### Records shown:
* * *

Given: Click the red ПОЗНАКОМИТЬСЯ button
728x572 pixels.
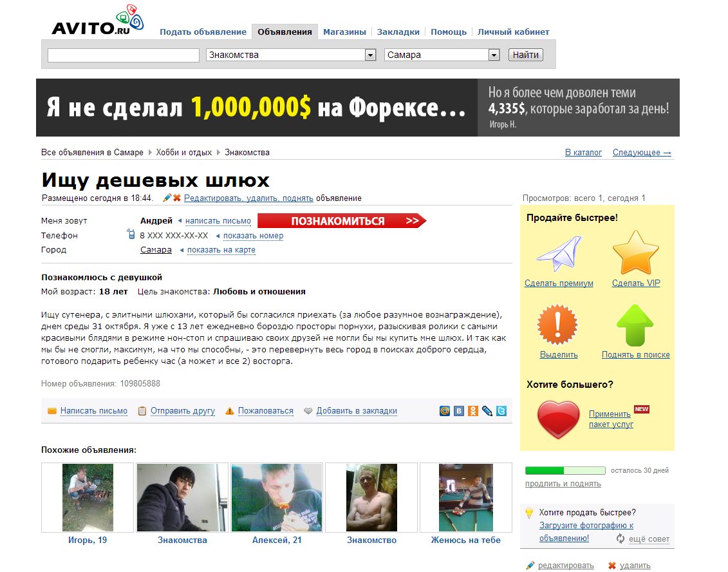Looking at the screenshot, I should (x=341, y=221).
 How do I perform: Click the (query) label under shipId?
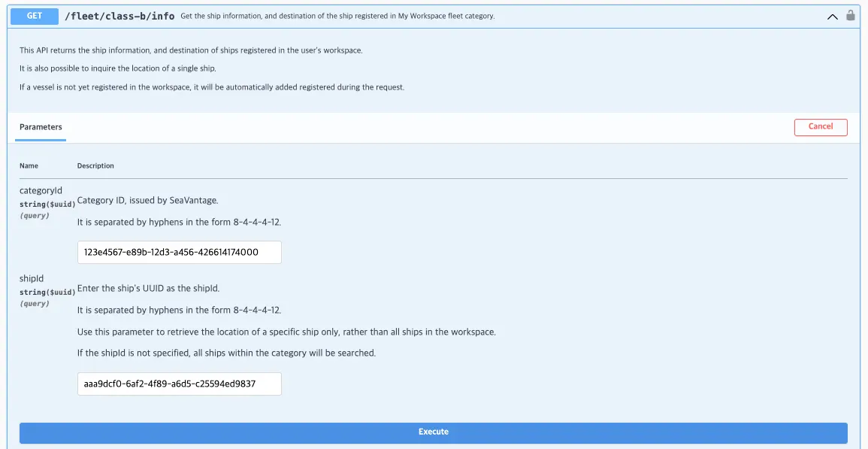point(35,304)
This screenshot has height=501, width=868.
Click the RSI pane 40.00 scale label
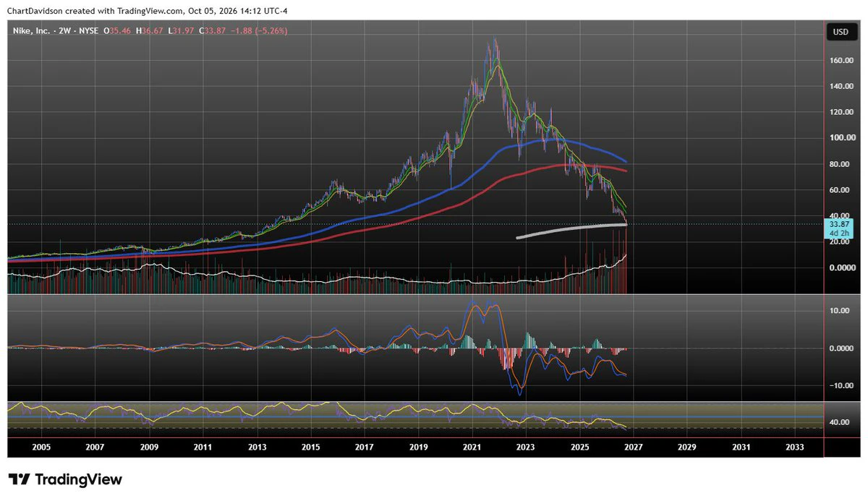click(838, 422)
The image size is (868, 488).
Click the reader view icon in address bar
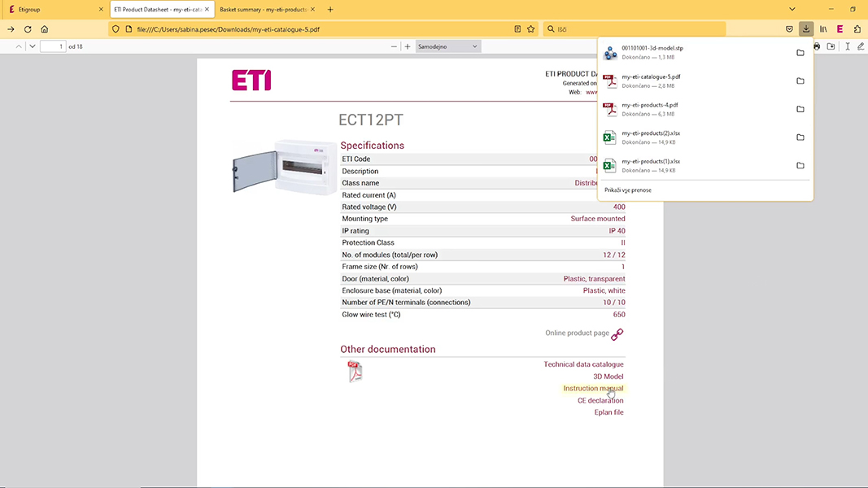click(x=517, y=27)
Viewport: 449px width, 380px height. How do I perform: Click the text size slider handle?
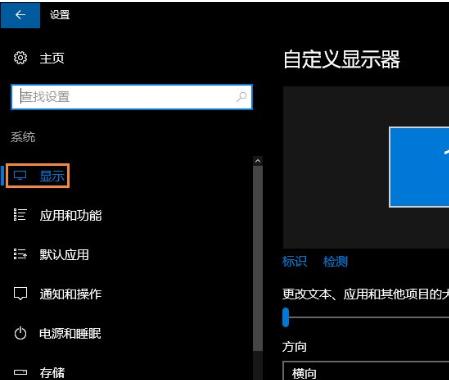click(286, 317)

* * *

Output the records above exactly as written, but leave out the pictures.

Given: Click the red ПОЗНАКОМИТЬСЯ button
728x572 pixels.
Looking at the screenshot, I should (x=341, y=221).
 How do I perform: Click the (query) label under shipId?
point(35,304)
This screenshot has height=501, width=868.
Click the RSI pane 40.00 scale label
click(838, 422)
The image size is (868, 488).
Click the reader view icon in address bar
click(x=517, y=27)
Viewport: 449px width, 380px height. How do I perform: Click the text size slider handle?
click(286, 317)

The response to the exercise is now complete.